SPRAWIEDLIWOŚĆ ISTNIEJE!

Udało się!
Sprawiedliwości stało się zadość, a biedna suka adoptowana ze schroniska pomszczona!

Bulwersująca sprawa śmierci suczki Gai z Poznania, prowadzona przez Mondo Cane zakończyła się wyrokiem skazującym roku więzienia - bez zawieszenia.

Sprawca to butny i arogancki Łukasz S., który wystawił psa na parapet i zamknął za nim okno. Zwierzę po kilkudziesięciu minutach walki o życie spadło. Proces był poszlakowy

Gaja była owczarkiem niemieckim. Na początku 2015 r. ze schroniska zabrał ją właśnie 24-letni Łukasz S. Zamieszkał z psem w bloku na poznańskim os. Chrobrego. Wynajmował pokój w mieszkaniu.

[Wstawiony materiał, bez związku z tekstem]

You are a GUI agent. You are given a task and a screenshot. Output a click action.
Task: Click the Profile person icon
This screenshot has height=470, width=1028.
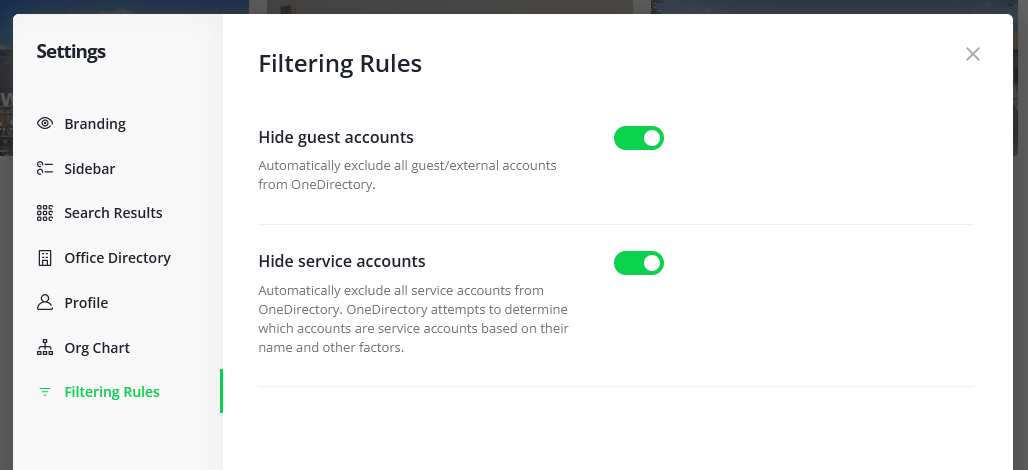coord(44,303)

W marcu 2015 roku wrócił z psem ze spaceru, a potem wyszedł z mieszkania. Krótko potem sąsiedzi zobaczyli, że na zewnętrznym parapecie leży wystraszony pies. Zanim nadeszła pomoc, Gaja spadła na ziemię. Według weterynarza, który robił sekcję jej zwłok, próbowała upaść na cztery łapy. Miała połamane wszystkie kończyny i liczne obrażenia wewnętrzne. Skonała na miejscu.

Łukasz S. dostał też 10-letni zakaz posiadania zwierząt i nakaz zapłacenia nawiązki na rzecz fundacji.